A sad health care story

December 7, 2009Jon Brooks Comments Off

In researching a “health care horror stories” post, I came across one that struck me as especially sad, posted on one of the sites devoted to such material. This had been edited for spelling and grammar.

My mother became dizzy and fell on her kitchen floor. Since her hip was intensely painful, my sister called the paramedics, who took her to the managed care emergency room, where she lay on a gurney in great pain for several hours.

After she was finally examined and had X-Rays taken, she was informed that she had no fractures, just a badly bruised hip. She was told to get out of the bed and go home.
When she told the nurse that she was in too much pain to get out of the bed, she was told that they needed the bed for another patient and she was lifted into a wheelchair during which time she screamed due to the agonizing pain. The nurse told her that she could go home in the wheel chair and to take Tylenol, which would lessen the pain so she could get out of the wheel chair in an hour or so.

The Tylenol didn’t help, and my mother spent the night sitting up in the wheel chair. My sister called the HMO to explain that my mother couldn’t get out of the wheel chair even to go to the bathroom. The clerical person that she spoke with told her that a social worker would call her back to help with home care.

Meanwhile, 24 to 48 hours after Bernice left the emergency department, the radiologist, looking at her x-rays, diagnosed her hip as fractured. No one called her at home to tell her this.

A couple of days after she’d fallen, my mother was still unable to get out of the wheel chair, was in great pain, and had to slide forward as much as she could in order to use a bedpan. Since using the bedpan was so painful, she was barely eating or drinking to avoid this.

My sister left another message for the social worker. When I drove out and saw that my mother was still in the same wheel chair, in intense pain, and barely eating or drinking or sleeping, I called the HMO and explained her situation. I was transferred to several different departments and repeated the story to each person I spoke with until finally someone told me to get in touch with her primary care physician.

Saved data entries
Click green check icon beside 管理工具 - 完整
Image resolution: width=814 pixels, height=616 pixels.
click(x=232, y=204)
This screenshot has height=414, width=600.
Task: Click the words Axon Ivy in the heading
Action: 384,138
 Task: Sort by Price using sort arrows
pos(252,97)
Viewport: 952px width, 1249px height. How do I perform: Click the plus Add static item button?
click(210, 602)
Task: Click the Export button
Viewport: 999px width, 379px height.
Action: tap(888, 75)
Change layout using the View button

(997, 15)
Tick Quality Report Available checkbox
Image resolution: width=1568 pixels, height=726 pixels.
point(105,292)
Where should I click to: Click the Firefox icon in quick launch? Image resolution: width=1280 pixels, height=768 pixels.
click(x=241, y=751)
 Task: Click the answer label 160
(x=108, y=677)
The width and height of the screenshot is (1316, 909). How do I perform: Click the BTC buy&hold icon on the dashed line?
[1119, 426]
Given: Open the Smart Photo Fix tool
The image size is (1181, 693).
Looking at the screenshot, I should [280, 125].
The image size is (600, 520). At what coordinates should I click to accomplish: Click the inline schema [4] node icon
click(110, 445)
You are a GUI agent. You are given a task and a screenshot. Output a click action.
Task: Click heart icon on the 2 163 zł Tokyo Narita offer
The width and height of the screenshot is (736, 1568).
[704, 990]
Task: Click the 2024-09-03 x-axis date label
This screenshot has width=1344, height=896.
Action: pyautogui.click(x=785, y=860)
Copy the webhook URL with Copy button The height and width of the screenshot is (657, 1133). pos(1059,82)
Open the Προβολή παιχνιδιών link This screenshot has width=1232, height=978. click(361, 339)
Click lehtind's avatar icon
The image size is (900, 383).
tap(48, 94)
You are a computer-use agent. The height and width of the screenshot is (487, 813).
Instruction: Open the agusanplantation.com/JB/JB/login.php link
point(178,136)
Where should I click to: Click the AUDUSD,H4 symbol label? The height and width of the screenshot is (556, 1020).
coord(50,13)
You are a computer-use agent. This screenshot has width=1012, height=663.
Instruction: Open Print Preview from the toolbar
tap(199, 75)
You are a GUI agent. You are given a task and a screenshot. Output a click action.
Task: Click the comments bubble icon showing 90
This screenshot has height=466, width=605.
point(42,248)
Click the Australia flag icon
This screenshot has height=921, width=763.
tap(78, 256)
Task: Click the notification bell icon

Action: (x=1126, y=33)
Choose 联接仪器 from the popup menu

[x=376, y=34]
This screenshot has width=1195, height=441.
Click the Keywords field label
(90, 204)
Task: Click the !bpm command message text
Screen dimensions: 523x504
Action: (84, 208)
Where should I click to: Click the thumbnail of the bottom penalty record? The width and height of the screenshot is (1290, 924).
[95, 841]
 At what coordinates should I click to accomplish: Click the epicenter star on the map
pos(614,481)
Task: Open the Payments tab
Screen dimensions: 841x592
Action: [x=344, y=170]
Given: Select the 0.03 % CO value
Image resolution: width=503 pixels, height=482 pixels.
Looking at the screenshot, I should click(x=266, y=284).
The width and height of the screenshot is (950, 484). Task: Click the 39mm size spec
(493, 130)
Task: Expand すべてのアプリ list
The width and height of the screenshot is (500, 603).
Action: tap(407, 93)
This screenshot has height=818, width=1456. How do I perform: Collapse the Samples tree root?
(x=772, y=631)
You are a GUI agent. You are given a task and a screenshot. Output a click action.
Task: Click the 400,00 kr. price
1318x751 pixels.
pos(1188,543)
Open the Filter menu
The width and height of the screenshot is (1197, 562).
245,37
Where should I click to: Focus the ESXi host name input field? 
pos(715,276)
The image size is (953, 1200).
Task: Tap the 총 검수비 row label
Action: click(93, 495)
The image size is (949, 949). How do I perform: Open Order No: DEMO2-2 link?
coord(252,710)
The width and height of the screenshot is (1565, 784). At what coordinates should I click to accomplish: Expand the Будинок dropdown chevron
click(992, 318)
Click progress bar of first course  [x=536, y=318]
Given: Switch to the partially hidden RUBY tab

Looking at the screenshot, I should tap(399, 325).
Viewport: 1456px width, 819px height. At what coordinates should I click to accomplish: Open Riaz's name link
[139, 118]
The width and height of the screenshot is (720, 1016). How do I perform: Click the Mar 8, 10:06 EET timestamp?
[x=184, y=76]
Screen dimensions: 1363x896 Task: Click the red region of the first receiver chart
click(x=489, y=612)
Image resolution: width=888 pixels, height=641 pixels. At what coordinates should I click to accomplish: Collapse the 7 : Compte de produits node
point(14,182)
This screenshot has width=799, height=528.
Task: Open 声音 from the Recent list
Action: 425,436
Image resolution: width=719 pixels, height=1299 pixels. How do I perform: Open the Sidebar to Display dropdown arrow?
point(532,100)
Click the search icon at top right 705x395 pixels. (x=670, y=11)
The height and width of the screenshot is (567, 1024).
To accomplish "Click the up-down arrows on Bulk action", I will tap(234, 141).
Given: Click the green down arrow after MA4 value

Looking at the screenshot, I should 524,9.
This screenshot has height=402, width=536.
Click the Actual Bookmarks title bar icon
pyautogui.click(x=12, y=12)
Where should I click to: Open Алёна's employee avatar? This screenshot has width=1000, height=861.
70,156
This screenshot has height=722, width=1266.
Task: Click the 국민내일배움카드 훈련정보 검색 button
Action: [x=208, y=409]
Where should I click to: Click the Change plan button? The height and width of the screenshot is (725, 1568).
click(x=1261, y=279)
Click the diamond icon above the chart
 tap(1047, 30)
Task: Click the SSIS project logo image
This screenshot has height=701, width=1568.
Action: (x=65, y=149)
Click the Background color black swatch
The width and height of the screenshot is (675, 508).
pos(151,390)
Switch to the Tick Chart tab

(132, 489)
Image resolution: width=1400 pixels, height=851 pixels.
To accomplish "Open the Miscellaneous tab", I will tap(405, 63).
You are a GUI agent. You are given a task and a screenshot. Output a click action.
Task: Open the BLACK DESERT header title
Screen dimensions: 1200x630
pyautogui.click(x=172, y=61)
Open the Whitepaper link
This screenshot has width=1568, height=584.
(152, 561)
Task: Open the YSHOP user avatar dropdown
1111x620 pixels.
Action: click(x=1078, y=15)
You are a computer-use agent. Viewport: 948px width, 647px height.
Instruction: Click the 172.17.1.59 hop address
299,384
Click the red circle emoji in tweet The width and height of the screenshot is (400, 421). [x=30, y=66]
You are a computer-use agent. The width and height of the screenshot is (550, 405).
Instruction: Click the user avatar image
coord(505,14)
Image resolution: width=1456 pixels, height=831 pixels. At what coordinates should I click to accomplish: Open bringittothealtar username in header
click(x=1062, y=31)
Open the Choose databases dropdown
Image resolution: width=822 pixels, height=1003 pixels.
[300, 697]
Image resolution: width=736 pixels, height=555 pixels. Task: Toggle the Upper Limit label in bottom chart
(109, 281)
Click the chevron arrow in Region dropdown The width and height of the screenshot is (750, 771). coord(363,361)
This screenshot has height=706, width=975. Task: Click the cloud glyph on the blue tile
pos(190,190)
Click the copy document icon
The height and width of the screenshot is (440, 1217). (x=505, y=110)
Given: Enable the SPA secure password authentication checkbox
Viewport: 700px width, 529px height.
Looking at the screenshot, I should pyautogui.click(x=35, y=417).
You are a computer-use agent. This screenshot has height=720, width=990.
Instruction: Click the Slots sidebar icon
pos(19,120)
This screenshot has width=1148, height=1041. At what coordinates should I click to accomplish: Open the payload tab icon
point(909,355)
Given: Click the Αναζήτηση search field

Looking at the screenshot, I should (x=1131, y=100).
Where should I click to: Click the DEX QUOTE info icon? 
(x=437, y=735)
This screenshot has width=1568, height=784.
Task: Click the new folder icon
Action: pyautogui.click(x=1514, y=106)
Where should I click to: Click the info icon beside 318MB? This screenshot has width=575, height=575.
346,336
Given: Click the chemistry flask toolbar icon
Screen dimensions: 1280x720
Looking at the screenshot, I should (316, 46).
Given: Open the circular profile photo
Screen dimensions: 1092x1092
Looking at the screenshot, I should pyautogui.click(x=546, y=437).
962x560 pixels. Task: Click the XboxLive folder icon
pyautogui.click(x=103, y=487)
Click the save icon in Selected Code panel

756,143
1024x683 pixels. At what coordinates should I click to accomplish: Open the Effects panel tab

USING THE INFORMATION
a) Set down the passage of the health care story starting with "My mother became" and going on through "and go home.".
b) In the health care story, when did the radiologist diagnose the hip as fractured?

EXERCISE RESPONSES
a)
My mother became dizzy and fell on her kitchen floor. Since her hip was intensely painful, my sister called the paramedics, who took her to the managed care emergency room, where she lay on a gurney in great pain for several hours.

After she was finally examined and had X-Rays taken, she was informed that she had no fractures, just a badly bruised hip. She was told to get out of the bed and go home.

b) 24 to 48 hours after Bernice left the emergency department.